麗華2 痛みと出会い
麗華の過去です。
後半は紗月以外の視点の話も増えます。
私が憶えている最初の感覚は痛み。父親に肩を殴られたことによるものだ。
理由は分からない。けれどどうせ、私が泣いたとか自分の競馬が外れたとか下らない理由だ。
物心ついた時からどこかが痛い事が当たり前だった。
あいつが私に暴力を振るう時はいつもそんな感じだった。正当な理由があったことは無い。ただの一度も。まともに教育された憶えも何かを教わった憶えもない。当然愛されたと感じたこともない。
母はそんなクズに対して何もしていなかった。暴力を振るわれることはなかったけれど、止めることもなかった。私は何でこんな目に遭っているんだろう、何で私は生まれてきたのだろう、私は何か悪いことしたのだろうかそんな事ばかり考えていた。
子供心に私の家が普通ではない事は分かっていた。私は家で段々と何も話さないようになった。何が父親の癪に障るか分からない。特に父親が機嫌の悪い時に笑っていると、より機嫌が悪くなった。
だから、ひたすら黙って視界に入らないようにと生活していた。いくら普通ではないと分かっていても幼い私にとって親は支配者だ。逃れる術もない。
当然自分の家だけど、心休まる場所なんてなかった。中学生の時に引っ越した家よりも狭かった為、私の部屋なんてなかった。父親は余計な悪知恵が働く奴だった。顔などの目立つところに暴力を振るわれたことはなかったし、痣になるほど叩かれることもなかった。
そのせいで、児童相談所などに周囲の人が通報されることもなかった。それでも、周囲の人にも私の家が変だということはばれる。私が小学校に入るころには近所で話しかけてくる人は居なくなっていた。
小学校でも私は孤立した。最初の頃は話し掛けてきてくれる子がいたけれど、すぐに居なくなった。恐らくだけれど、親に止められたのだろう。
子どもだからこそ、無邪気で残酷に対応する。別にその子達の事を恨んではいないし悪いとも思ってはいない。もう名前も思い出せないし。
私が子供の親であれば、明らかに問題がある家の子と付き合って欲しいとは思えない。だから仕方のない事だろう。
恨むとすれば、悪いとすればそれは私の親だ。私はどこにも居場所がなかった。どこに居ても一人ぼっちだった。
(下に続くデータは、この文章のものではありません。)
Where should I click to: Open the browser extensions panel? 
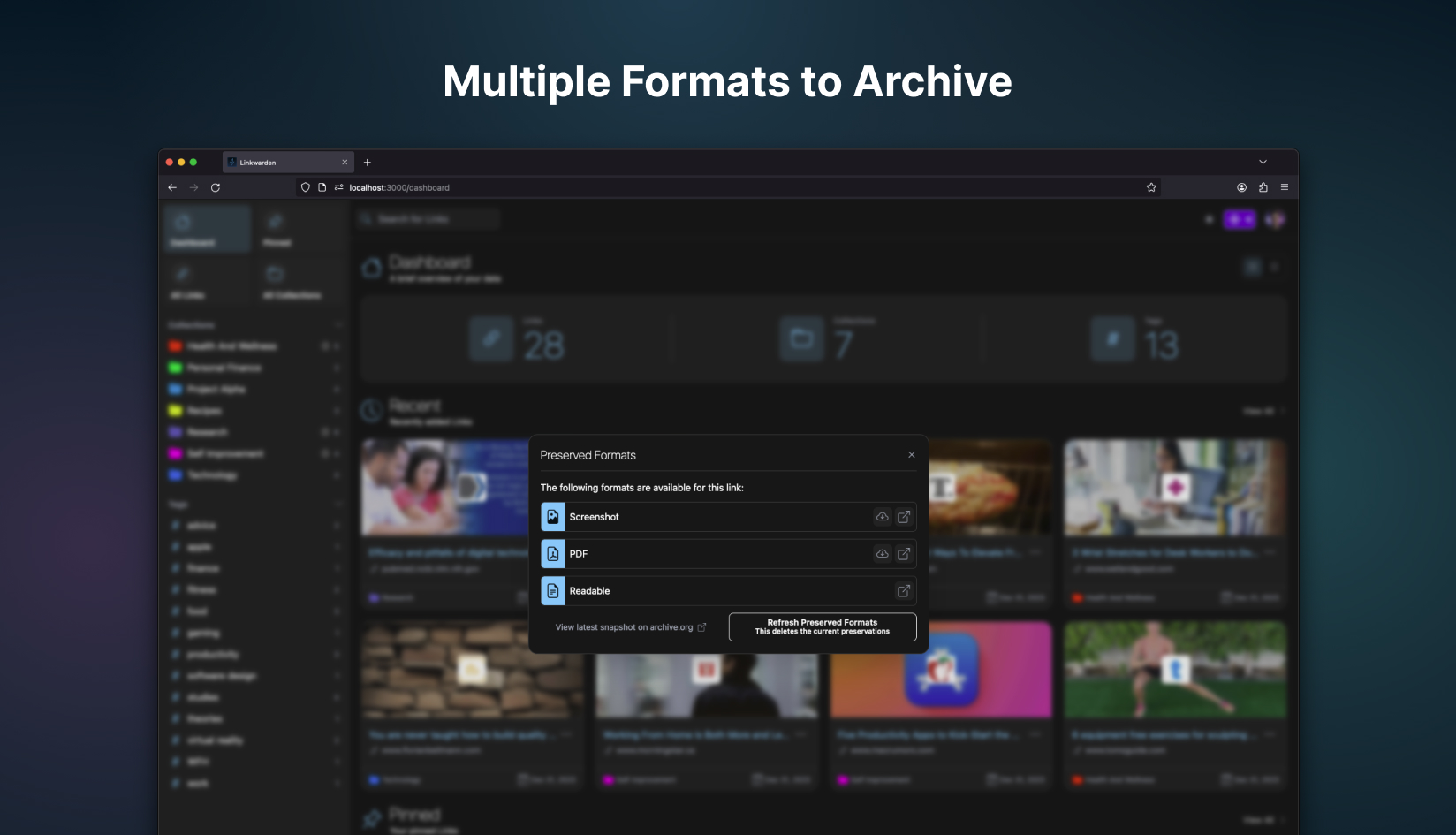pyautogui.click(x=1263, y=187)
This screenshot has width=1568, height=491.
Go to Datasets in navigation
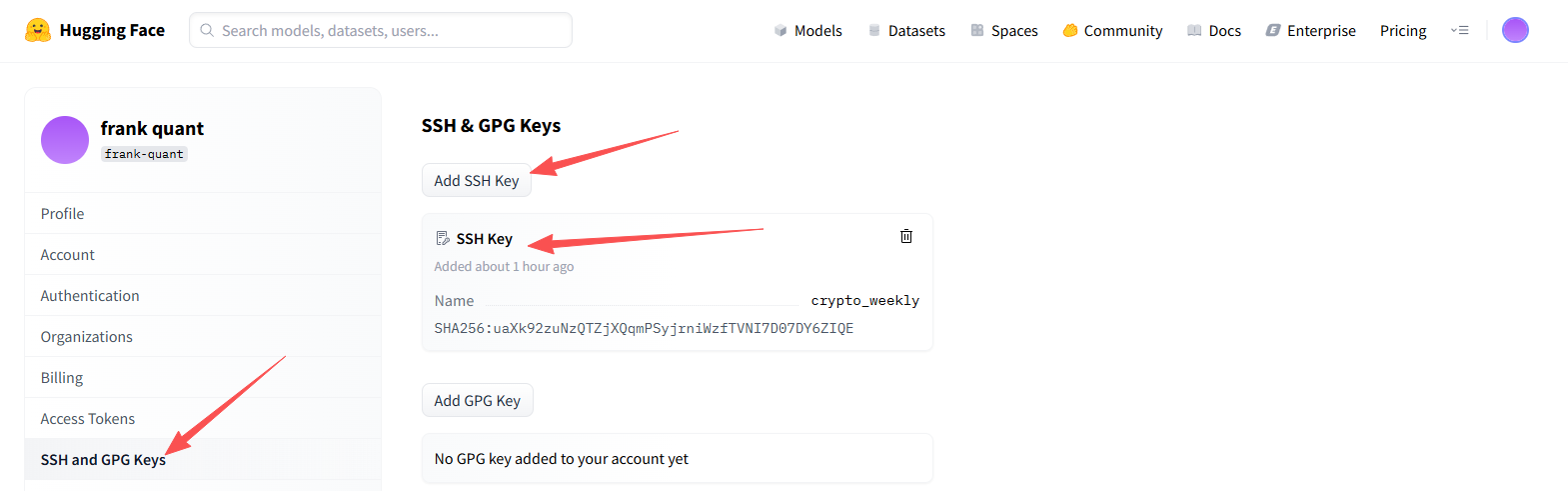906,31
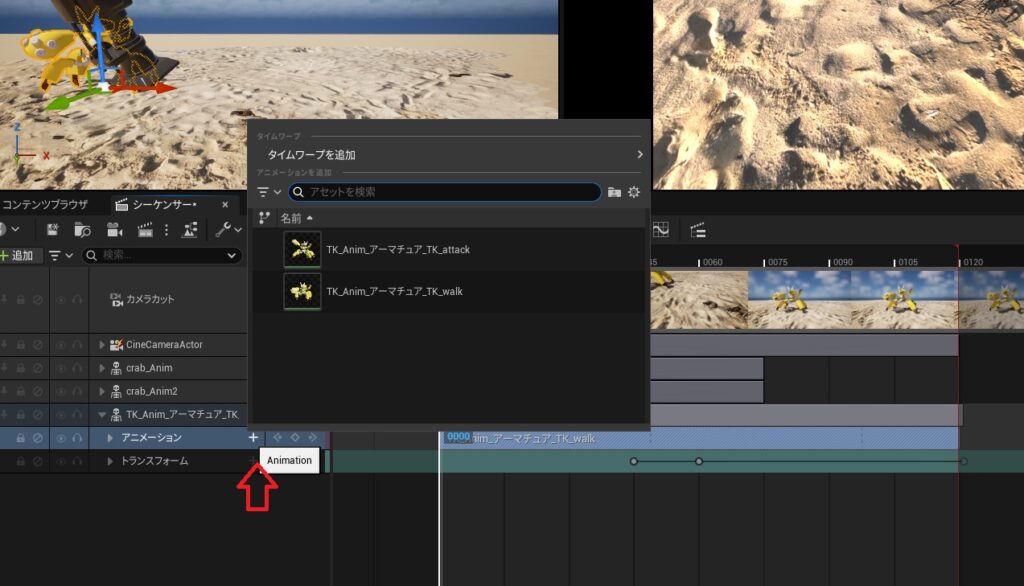Open the asset picker settings gear
This screenshot has height=586, width=1024.
point(634,192)
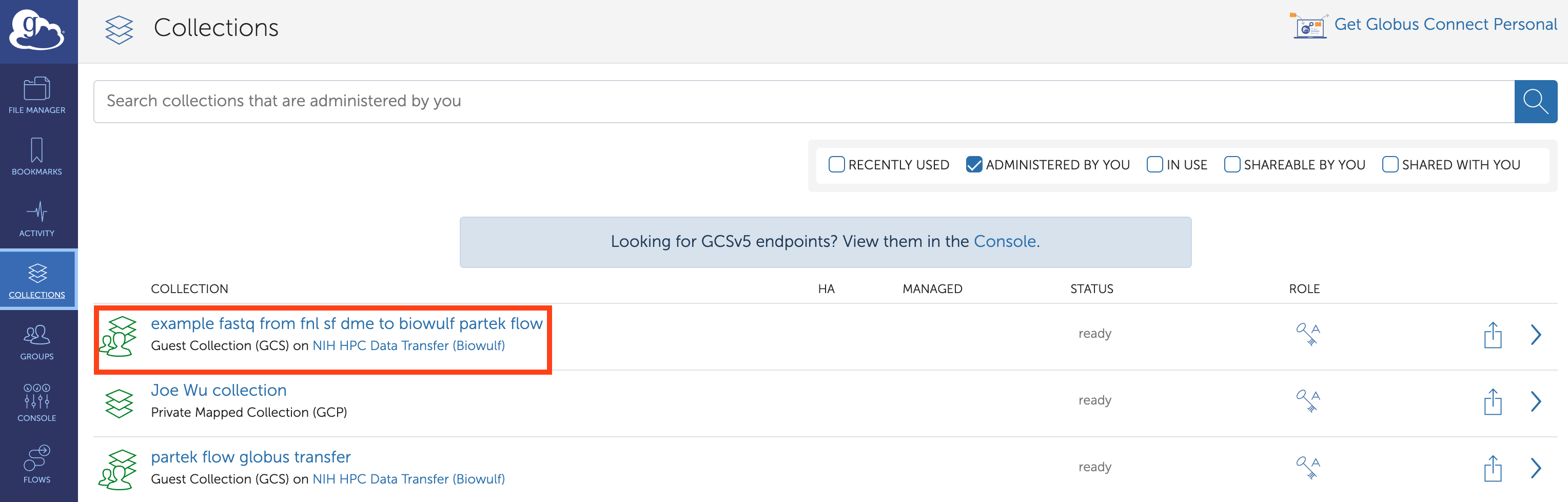Viewport: 1568px width, 502px height.
Task: Uncheck the Administered By You filter
Action: [974, 164]
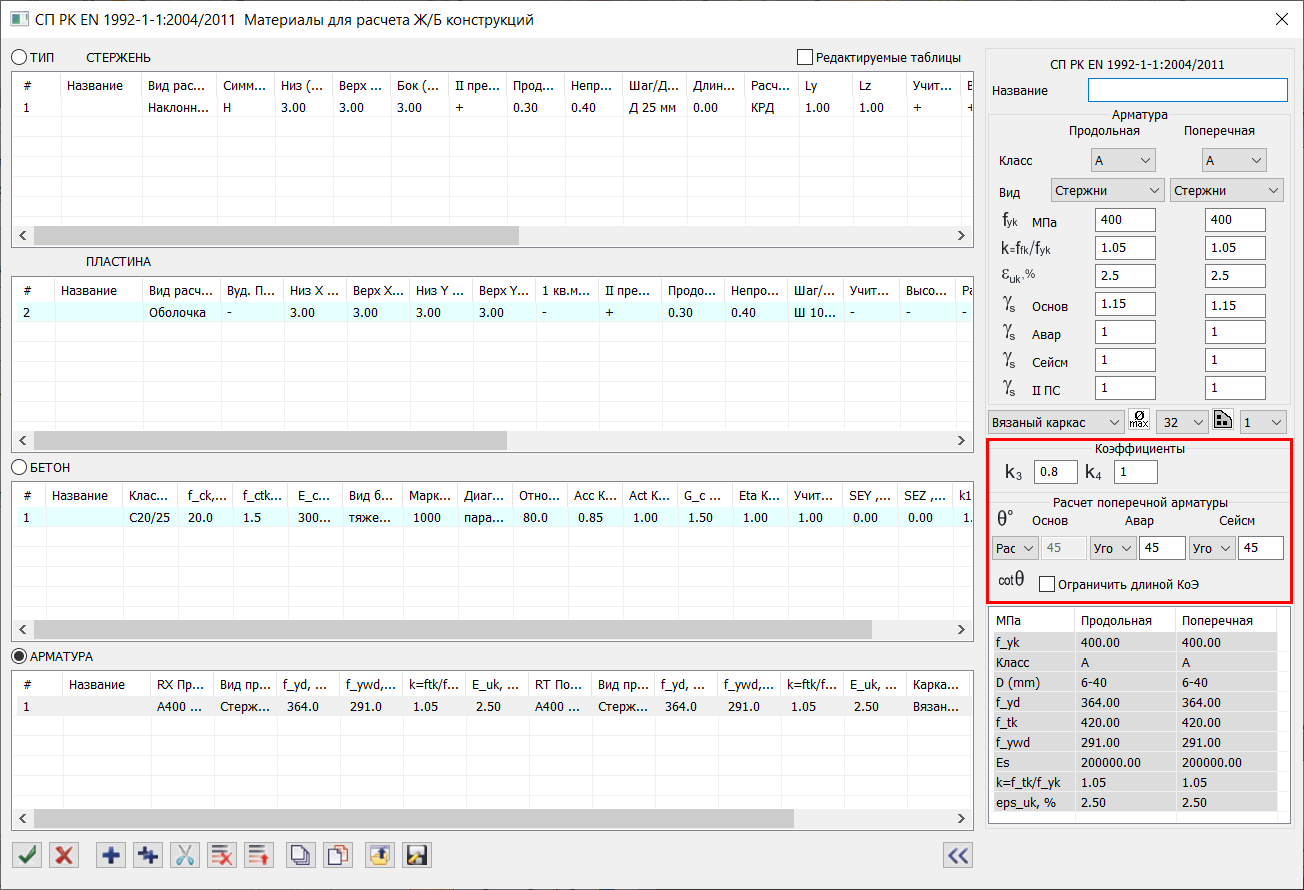Image resolution: width=1304 pixels, height=890 pixels.
Task: Click the red X cancel icon
Action: pyautogui.click(x=65, y=855)
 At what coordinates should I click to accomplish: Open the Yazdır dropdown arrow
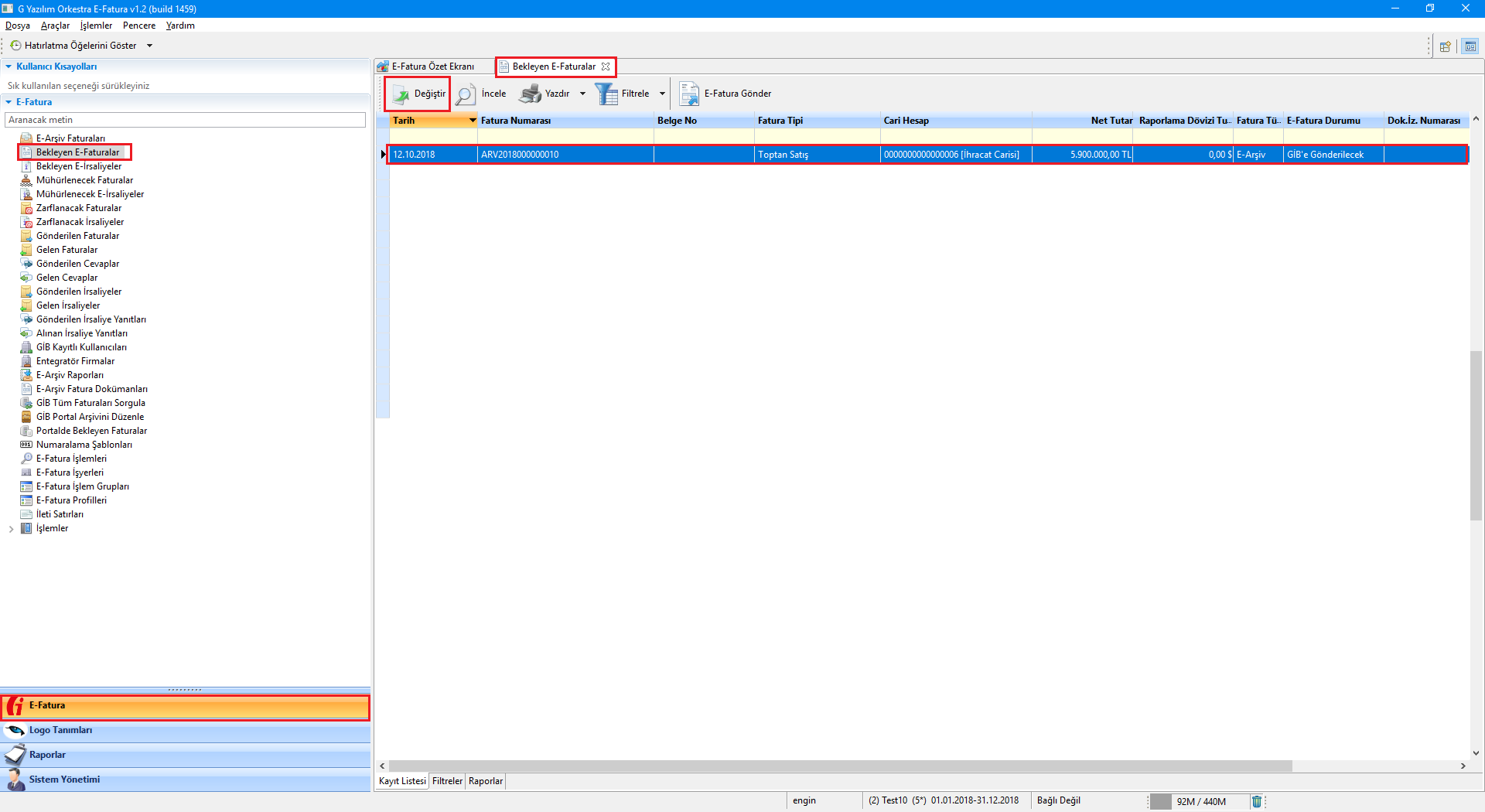582,94
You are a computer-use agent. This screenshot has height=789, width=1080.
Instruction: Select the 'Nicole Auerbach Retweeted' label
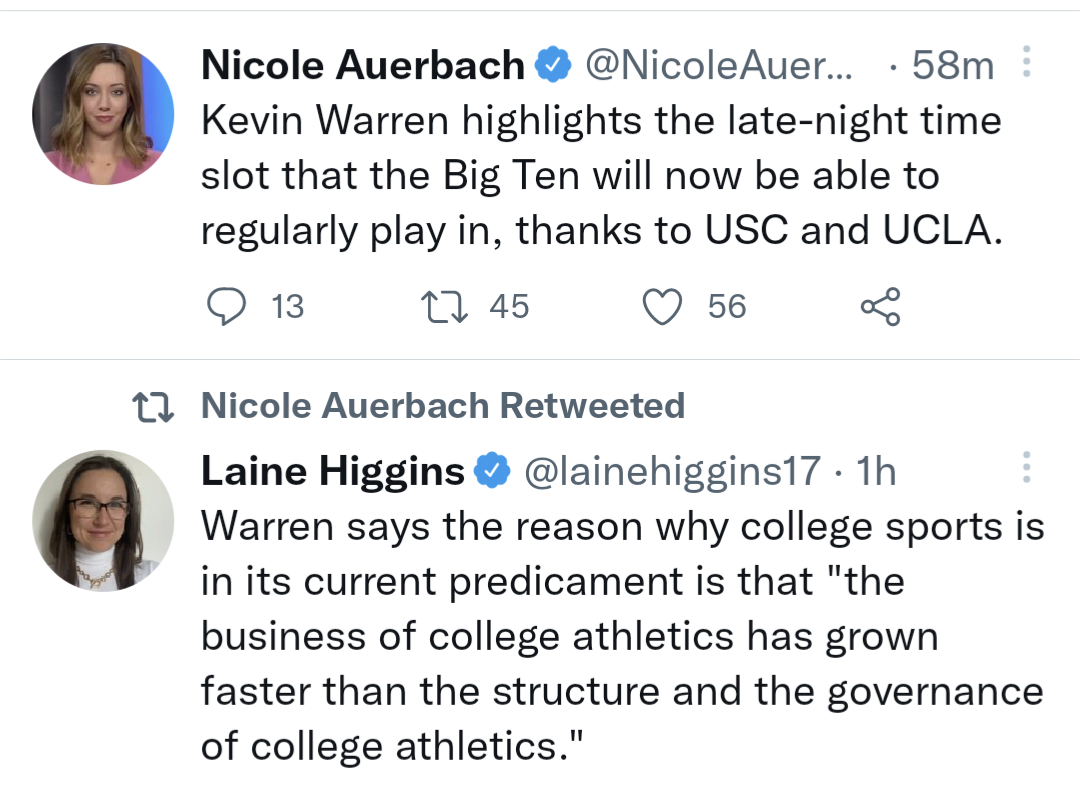click(443, 406)
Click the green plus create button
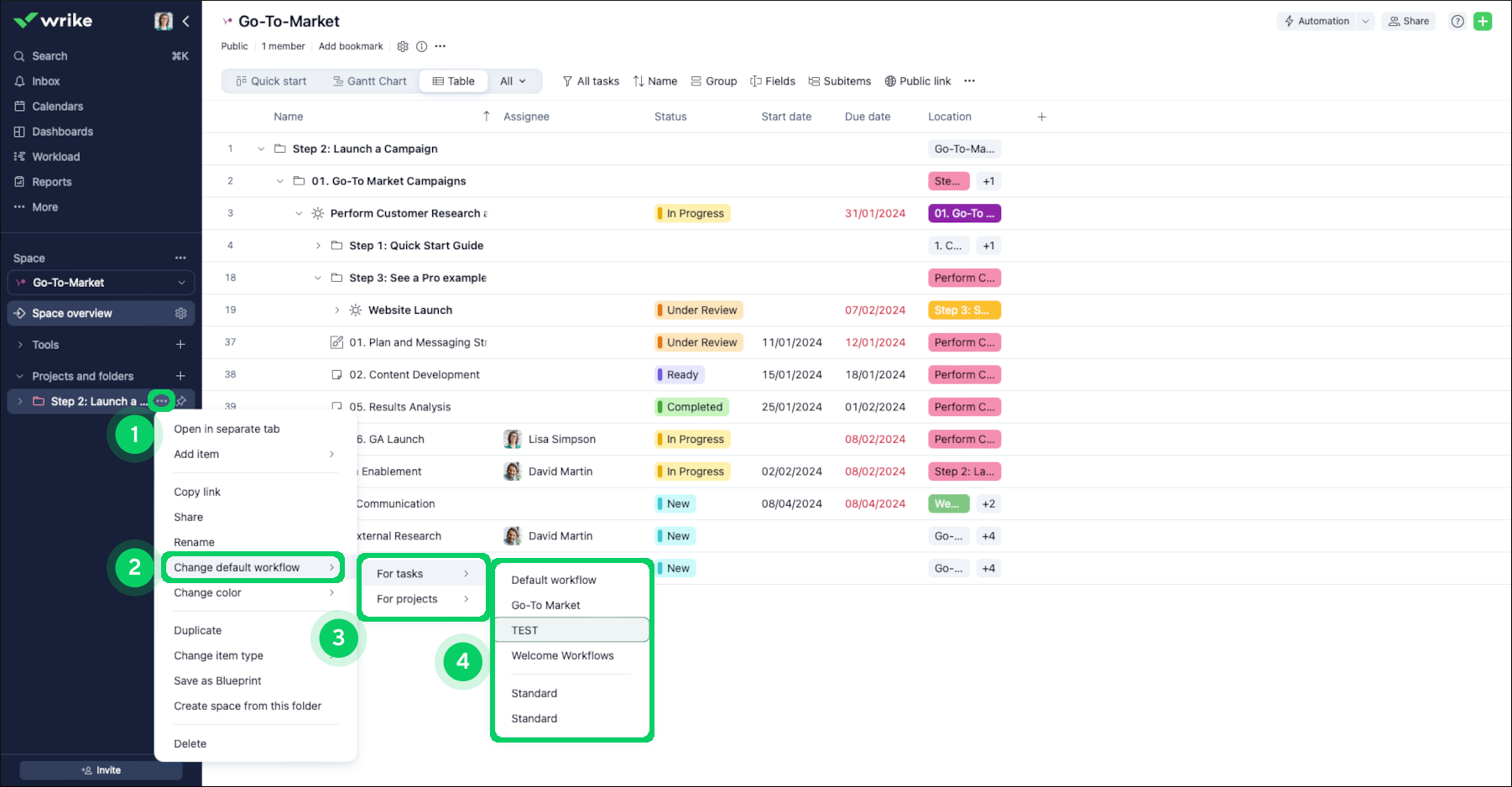1512x787 pixels. click(1483, 22)
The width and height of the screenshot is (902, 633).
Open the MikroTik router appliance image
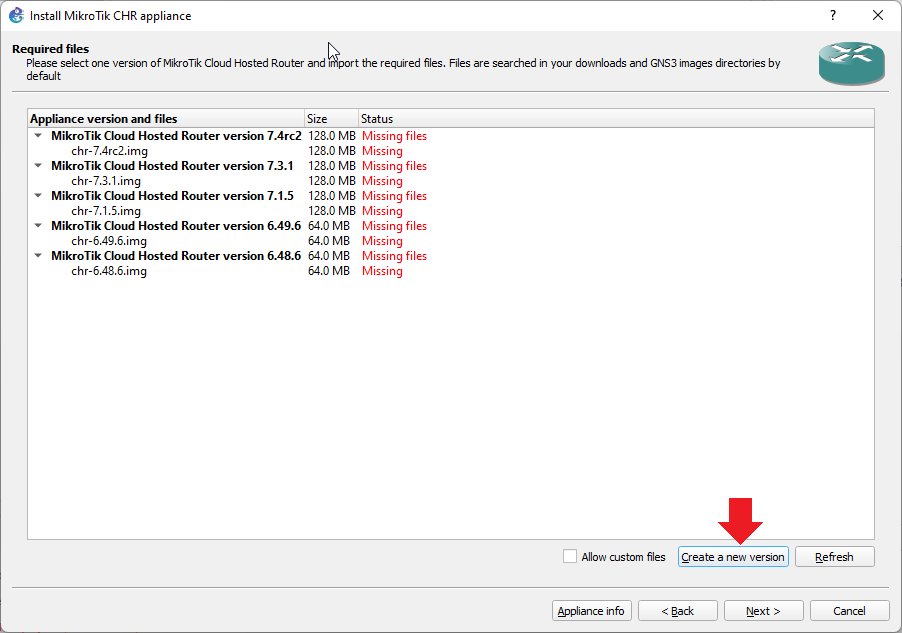[x=851, y=62]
父親は当時バイトをいくつか掛け持ちしており、夜の勤務があるものもあった。当然家にシフト表もあったのだけれど、そんなものの存在は知らなかった。子どもの私にはいつ出掛けていていつ家にいるのかがわからない存在。家に帰るのがいつも怖かった。
それでいつも帰り道から少しそれた所にある公園で暇を潰していた。一人でいると、家にいる時よりも何で生きているのか、何の為に日々過ごしていたのかそんな事を考えるようになっていた。
子どもだった為、世界が狭かった。元々孤立していたこともあり、家族と学校の生活だけが私の全てだった。
その両方に居場所が無かった為、自分は要らない存在だと思い込んでいた。幼かった為、自殺するという選択肢が無かったのは今思うと良かった。
その公園は大きな道から離れた所にあり、10年以上前に作られた為、若干寂れた雰囲気だった。遊具もブランコとシーソー、小さな砂場の3つしかなかった。ただ、桜は綺麗だった。
もっと大きく新しい公園が学校の近くにあったこともあり、殆ど人がいなかった。私にとってはそれが有難かった。たまに知らない子どもが遊んでいれば隠れて時間が経つのを待っていた。殆ど毎日行っていた。
公園には時計があることも私にとっては救いだった。10分くらいずれていたけれど、時間が分かるので帰るタイミングを把握できたからだ。
一度、帰るのが17時を過ぎてしまった時は、母にすごく怒られ心配された。だから、16時半には帰るようにしていた。
その公園で私はブランコに乗りながら絵本を読むなどをして時間を潰していた。絵本を読むことでネガティブな事を考えないようにしていた。読んでいる間は今とは違う世界に居られる気がしていた。
詩織とはその公園で出会った。
ようやく麗華2が投稿できました。